Em sua fundamental intervenção no Congresso de Paris, Bloch esboçou uma análise valorativa da herança cultural burguesa, mas que, ao mesmo tempo, não despreza a experiência dos movimentos históricos de vanguarda. Em outras palavras, a exposição de Bloch girou em torno da questão de se buscar uma herança ‘dialeticamente utilizável’ da herança cultural, sem rejeitá-la ou submeter-se a ela. Desta forma, Bloch polemiza diretamente com os defensores categóricos do realismo crítico, lançando assim as bases do debate intelectual entusiasmado da Das Wort. A intervenção de Bloch no congresso é, neste sentido, altamente significativa.

Decorridos dois anos do CEDC, realiza-se em Munique a exposição Arte Degenerada, ápice da perseguição dos nazistas aos artistas expressionistas.
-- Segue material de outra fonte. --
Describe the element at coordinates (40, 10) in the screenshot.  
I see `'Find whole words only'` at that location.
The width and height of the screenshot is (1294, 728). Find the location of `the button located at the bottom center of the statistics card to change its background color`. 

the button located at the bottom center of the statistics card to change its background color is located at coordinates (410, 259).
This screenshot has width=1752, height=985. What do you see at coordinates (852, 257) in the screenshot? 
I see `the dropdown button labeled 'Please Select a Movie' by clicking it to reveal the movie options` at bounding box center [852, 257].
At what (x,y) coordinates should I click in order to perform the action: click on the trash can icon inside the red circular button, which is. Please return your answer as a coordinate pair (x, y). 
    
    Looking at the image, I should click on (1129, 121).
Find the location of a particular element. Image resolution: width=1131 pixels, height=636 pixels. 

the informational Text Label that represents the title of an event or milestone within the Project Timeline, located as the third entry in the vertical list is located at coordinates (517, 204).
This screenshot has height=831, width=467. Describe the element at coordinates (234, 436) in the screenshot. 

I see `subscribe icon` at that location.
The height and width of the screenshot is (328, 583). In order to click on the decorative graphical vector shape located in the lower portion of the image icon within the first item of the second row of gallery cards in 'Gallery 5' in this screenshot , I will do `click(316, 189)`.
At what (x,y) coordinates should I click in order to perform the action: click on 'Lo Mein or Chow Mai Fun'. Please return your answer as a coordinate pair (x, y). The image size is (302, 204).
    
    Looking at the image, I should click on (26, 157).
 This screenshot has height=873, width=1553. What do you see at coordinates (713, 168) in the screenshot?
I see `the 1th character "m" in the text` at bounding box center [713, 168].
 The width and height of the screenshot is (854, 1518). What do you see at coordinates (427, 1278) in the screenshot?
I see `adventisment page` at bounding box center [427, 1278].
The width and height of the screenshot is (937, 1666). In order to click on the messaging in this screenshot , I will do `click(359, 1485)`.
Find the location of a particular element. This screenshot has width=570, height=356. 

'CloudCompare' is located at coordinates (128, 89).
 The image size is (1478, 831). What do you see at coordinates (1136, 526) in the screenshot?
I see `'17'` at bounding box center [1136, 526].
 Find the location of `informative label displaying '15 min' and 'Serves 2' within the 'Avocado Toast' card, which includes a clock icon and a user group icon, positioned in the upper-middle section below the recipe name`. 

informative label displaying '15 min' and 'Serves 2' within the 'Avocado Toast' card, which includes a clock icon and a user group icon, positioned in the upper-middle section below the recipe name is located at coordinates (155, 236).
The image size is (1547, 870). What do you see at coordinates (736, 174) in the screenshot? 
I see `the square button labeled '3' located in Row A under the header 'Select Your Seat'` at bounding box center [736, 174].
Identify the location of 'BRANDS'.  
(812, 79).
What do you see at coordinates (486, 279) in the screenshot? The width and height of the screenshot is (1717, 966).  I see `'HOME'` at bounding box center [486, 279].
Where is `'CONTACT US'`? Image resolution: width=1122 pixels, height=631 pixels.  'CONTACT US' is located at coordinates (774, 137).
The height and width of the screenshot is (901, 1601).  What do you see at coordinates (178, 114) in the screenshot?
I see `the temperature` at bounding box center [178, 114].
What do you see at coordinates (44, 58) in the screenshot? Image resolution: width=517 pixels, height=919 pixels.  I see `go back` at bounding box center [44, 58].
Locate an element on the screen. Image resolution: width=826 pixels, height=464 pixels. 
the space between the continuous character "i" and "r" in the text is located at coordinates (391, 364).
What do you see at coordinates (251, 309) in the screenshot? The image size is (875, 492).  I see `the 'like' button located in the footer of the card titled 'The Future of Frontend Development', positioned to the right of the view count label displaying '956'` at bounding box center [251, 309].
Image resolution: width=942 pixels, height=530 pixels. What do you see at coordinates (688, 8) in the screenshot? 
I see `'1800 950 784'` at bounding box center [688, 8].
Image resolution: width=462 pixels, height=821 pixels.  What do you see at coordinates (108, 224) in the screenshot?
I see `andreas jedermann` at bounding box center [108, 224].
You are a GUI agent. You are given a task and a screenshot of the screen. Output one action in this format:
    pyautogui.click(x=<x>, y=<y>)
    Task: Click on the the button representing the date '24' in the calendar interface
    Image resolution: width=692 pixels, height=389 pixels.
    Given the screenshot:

Nela

As telas eram acompanhadas de slogans ridicularizando-as. Ao lado delas, eram também expostos desenhos de doentes mentais, para que o público pudesse ‘comparar’. Colocaram preços exorbitantemente caros e irreais para se ‘compreender’ como estes artistas ‘ganhavam dinheiro’ quando a população do mesmo período (anos 20, ou de acordo com a data da obra) sofria as misérias da hiperinflação. (...) As telas não vendidas foram queimadas em Berlim, juntamente

com os livros de poemas, as peças de teatro, as esculturas, etc. (MACHADO, C.

E. J. 1998, p.118-19)

Perante fenômeno tão elucidativo da situação da Alemanha pós-1933, pelo qual reconhece-se a urgência de uma articulação da esquerda, deduz-se facilmente o quanto a exposição acelerou o processo que Bloch já havia iniciado em 1935. Está pronto o cenário do ‘debate sobre o expressionismo’.